WORK TASK ->
Arrange the lines of the items as a Markdown table with the columns "No." and "Line", starting with the line that contains "This screenshot has height=412, width=596." and continuing through the last line of the items. Omit blank lines and include only those lines.

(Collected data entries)

--

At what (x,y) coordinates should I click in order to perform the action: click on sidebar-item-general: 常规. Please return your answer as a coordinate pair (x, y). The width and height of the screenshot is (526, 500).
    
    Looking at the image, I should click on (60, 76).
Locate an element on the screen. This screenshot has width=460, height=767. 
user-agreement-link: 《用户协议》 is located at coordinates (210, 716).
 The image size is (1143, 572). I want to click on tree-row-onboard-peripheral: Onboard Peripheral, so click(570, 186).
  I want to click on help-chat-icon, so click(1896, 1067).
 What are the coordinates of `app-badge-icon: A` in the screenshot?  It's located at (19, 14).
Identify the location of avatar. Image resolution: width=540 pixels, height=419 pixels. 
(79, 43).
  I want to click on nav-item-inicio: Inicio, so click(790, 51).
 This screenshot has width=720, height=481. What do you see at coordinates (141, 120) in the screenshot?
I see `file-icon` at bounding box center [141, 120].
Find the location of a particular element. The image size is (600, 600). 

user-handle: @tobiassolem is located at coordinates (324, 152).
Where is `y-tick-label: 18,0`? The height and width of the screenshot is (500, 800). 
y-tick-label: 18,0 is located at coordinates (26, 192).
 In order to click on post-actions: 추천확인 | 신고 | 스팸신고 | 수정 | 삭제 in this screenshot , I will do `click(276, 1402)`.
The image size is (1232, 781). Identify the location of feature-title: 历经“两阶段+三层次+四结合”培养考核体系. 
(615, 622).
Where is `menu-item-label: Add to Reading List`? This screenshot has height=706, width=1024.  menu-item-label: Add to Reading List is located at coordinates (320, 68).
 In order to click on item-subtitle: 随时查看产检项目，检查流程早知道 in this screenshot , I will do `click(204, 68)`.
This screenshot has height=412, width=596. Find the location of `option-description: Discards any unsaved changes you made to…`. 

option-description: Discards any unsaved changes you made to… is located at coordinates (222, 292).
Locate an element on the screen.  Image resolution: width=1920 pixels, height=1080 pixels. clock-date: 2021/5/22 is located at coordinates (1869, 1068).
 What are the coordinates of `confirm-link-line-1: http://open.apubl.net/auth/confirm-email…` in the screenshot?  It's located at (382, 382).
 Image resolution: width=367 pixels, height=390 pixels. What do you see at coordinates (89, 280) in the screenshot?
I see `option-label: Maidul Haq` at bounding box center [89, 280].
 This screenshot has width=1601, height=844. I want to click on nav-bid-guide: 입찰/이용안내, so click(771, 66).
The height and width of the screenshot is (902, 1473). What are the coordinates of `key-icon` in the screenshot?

--

RESULT BELOW ->
| No. | Line |
|---|---|
| 1 | This screenshot has height=412, width=596. Find the location of `option-description: Discards any unsaved changes you made to…`.  |
| 2 | option-description: Discards any unsaved changes you made to… is located at coordinates (222, 292). |
| 3 | Locate an element on the screen.  Image resolution: width=1920 pixels, height=1080 pixels. clock-date: 2021/5/22 is located at coordinates (1869, 1068). |
| 4 |  What are the coordinates of `confirm-link-line-1: http://open.apubl.net/auth/confirm-email…` in the screenshot?  It's located at (382, 382). |
| 5 |  Image resolution: width=367 pixels, height=390 pixels. What do you see at coordinates (89, 280) in the screenshot? |
| 6 | I see `option-label: Maidul Haq` at bounding box center [89, 280]. |
| 7 |  This screenshot has width=1601, height=844. I want to click on nav-bid-guide: 입찰/이용안내, so click(771, 66). |
| 8 | The height and width of the screenshot is (902, 1473). What are the coordinates of `key-icon` in the screenshot? |